Leaving out every picture, please repeat exactly the line that contains "The width and height of the screenshot is (1019, 2379)." and each line after it through the final line below.

GIVEN ENTRIES section start

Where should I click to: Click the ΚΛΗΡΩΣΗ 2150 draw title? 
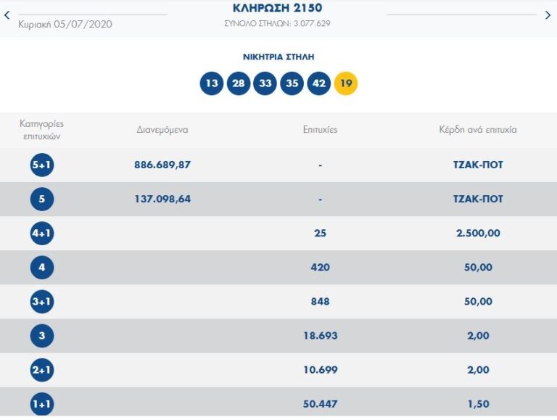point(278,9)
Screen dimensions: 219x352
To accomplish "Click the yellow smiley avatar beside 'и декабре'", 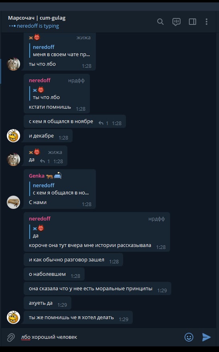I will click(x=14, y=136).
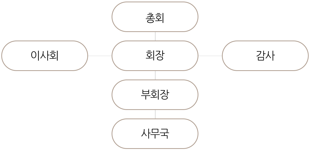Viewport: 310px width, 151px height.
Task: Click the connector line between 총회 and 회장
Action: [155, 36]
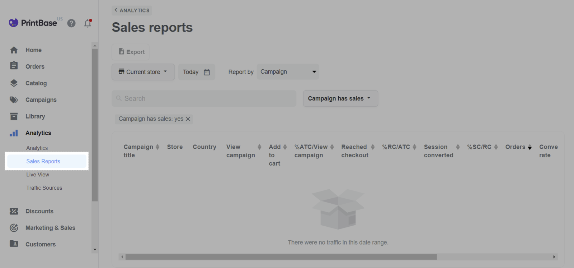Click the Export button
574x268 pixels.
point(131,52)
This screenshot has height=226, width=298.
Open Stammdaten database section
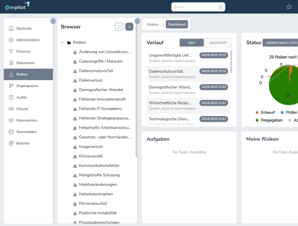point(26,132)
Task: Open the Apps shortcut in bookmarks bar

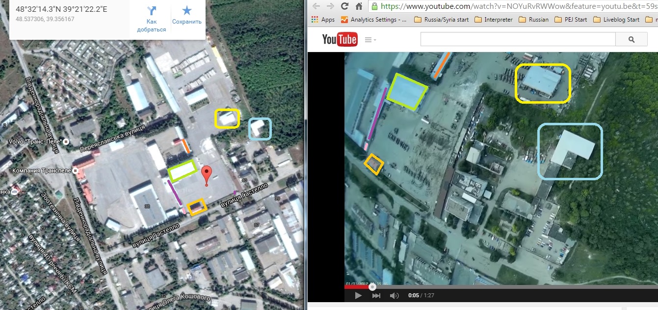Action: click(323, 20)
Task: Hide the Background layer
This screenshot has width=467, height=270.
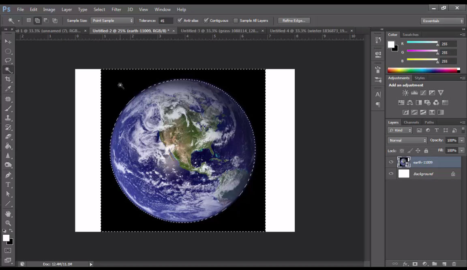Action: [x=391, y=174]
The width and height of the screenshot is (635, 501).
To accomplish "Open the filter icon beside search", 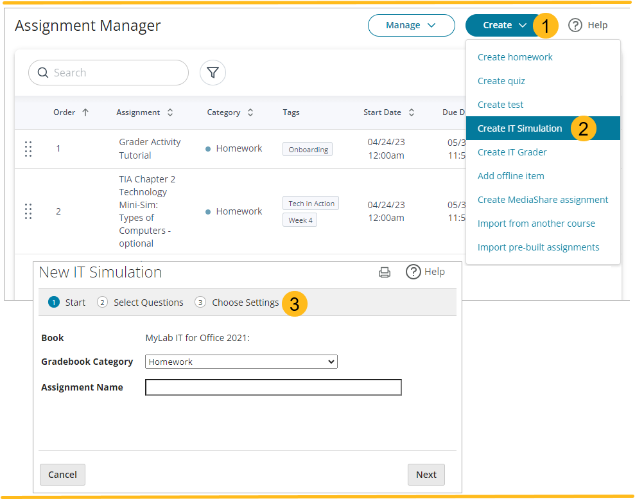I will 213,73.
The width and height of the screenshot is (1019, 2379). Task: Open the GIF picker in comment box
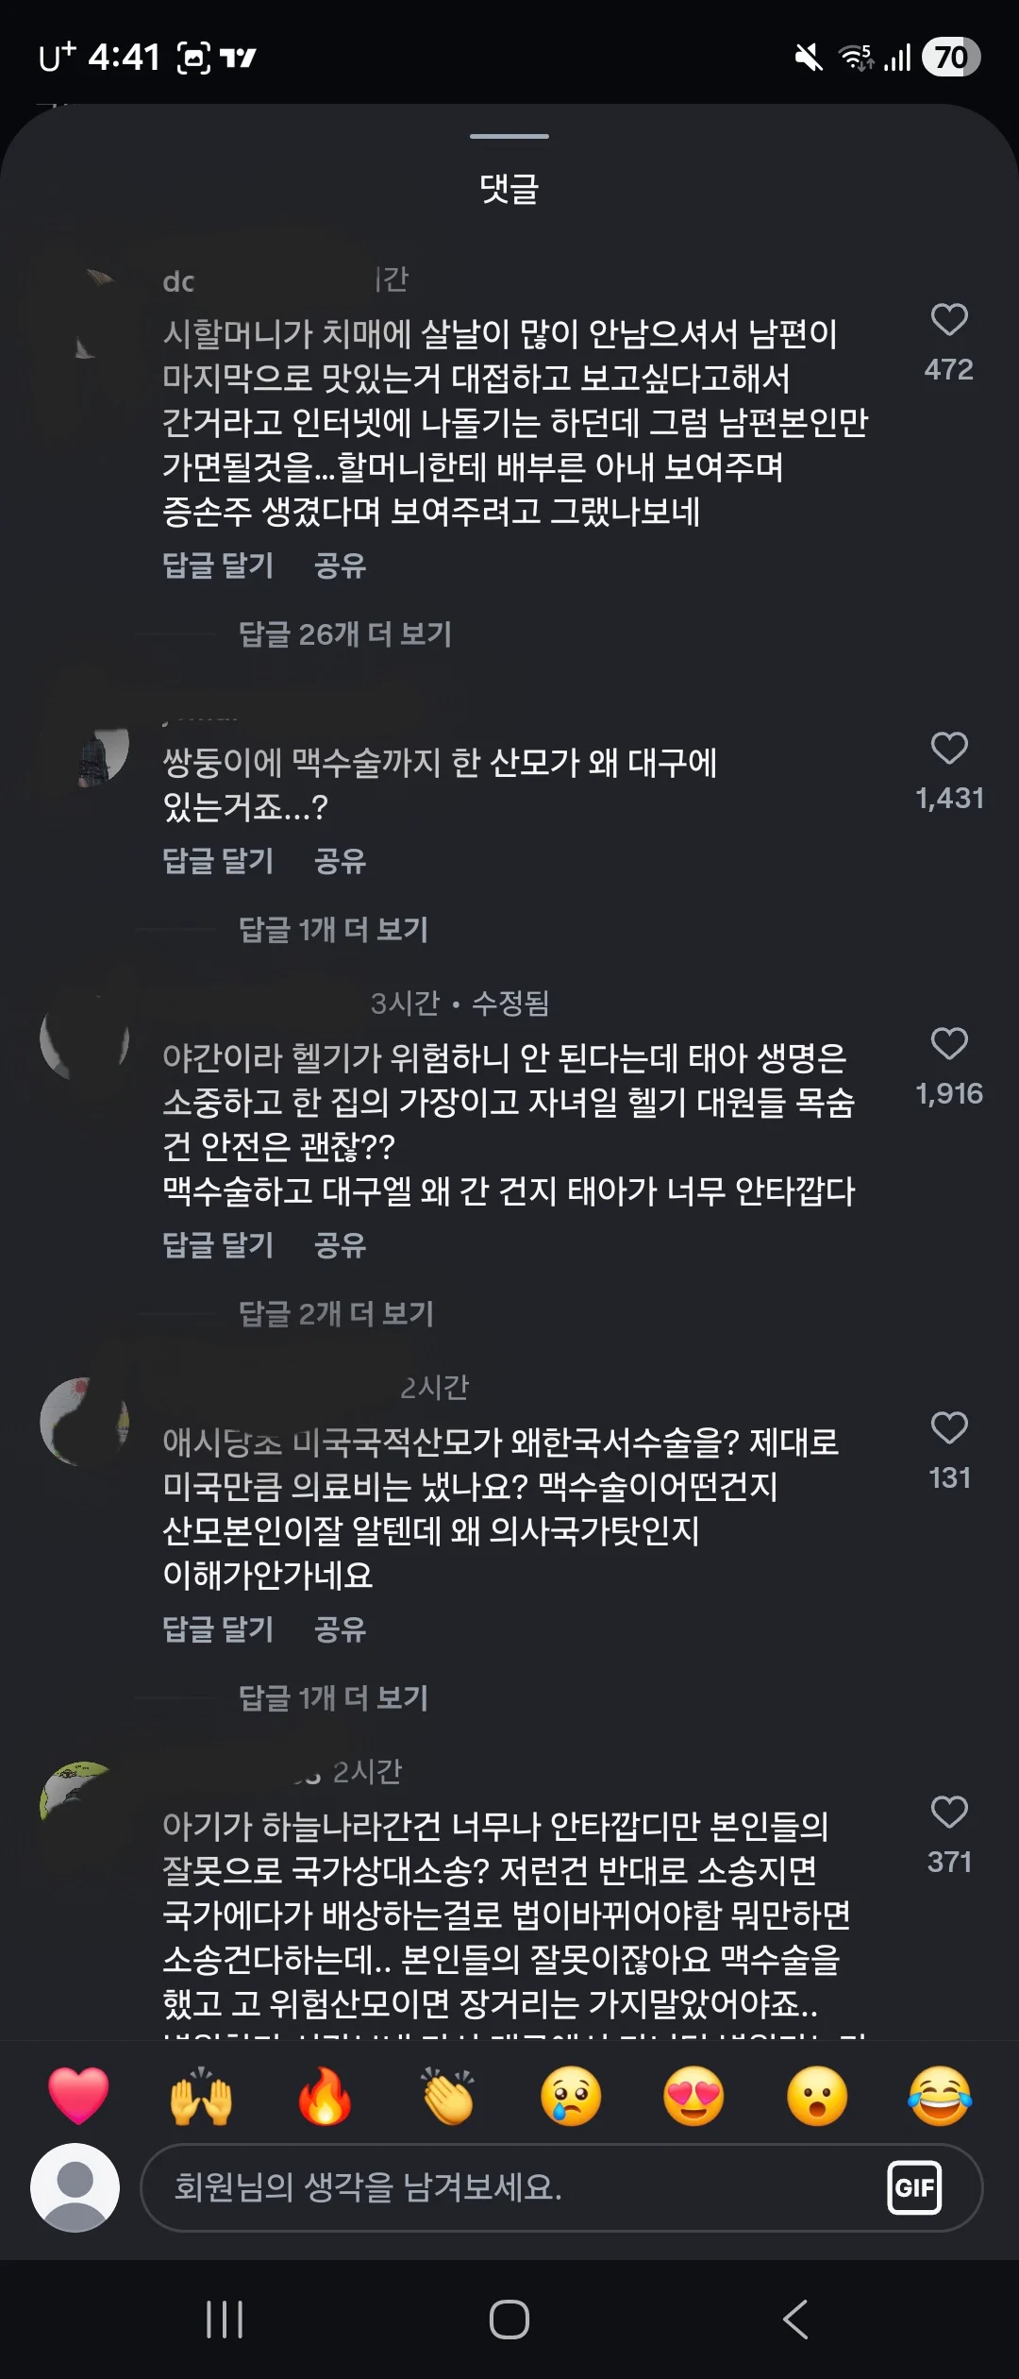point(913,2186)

GIVEN ENTRIES section end

◆ **RESULT**
The width and height of the screenshot is (1019, 2379). Task: Open the GIF picker in comment box
point(913,2186)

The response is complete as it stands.